**Task brief:** From the records below, find each line with the string "width" and copy it.
[[ Source information, beginning ]]
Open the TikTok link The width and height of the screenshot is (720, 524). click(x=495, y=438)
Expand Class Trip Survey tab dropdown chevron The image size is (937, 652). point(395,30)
[[ Source information, end ]]
[[ Source information, beginning ]]
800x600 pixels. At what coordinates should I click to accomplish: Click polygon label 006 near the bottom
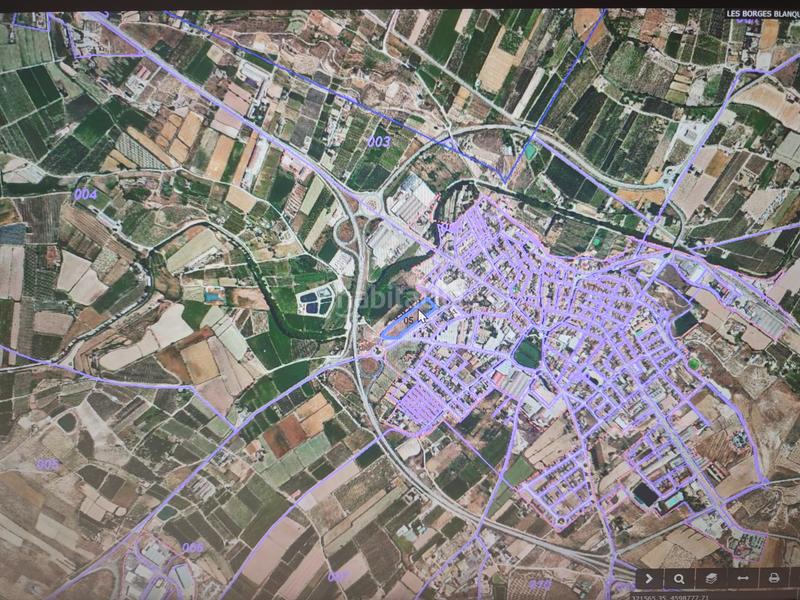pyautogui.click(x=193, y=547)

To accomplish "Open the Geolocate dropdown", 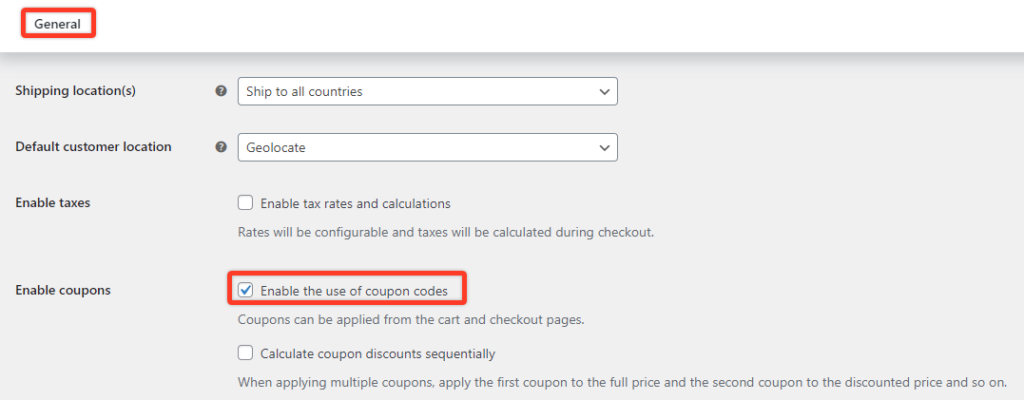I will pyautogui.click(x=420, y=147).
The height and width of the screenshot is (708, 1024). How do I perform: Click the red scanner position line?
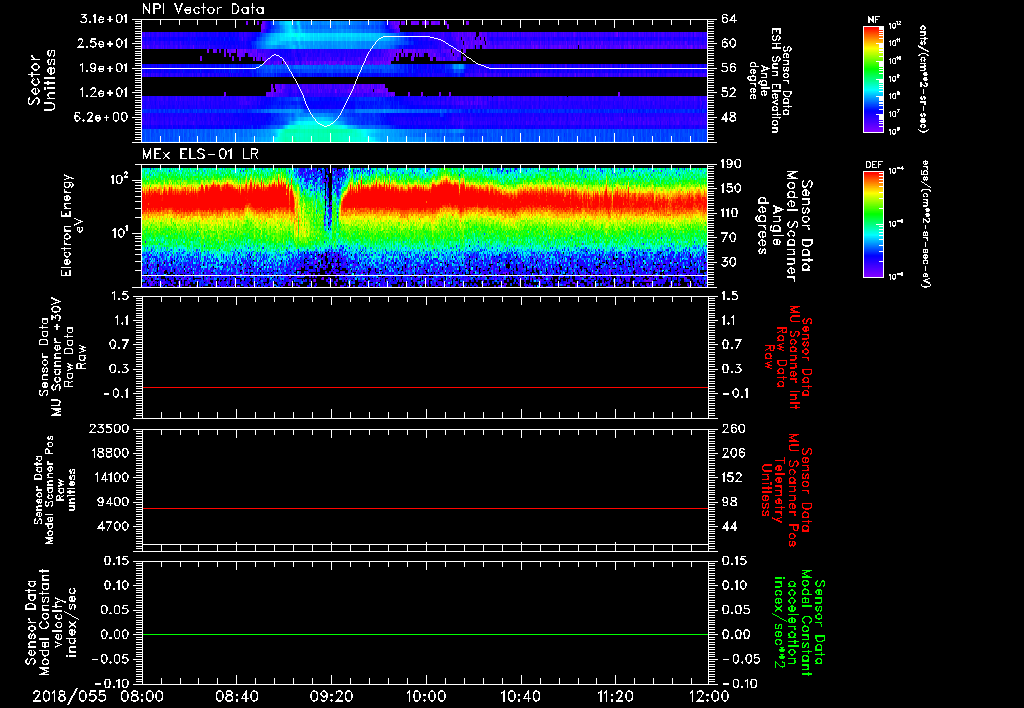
[[ Source information, end ]]
**Exercise solution:**
Open the TikTok link The width and height of the screenshot is (720, 524). click(x=495, y=438)
The height and width of the screenshot is (708, 1024). How do I perform: Click the red scanner position line?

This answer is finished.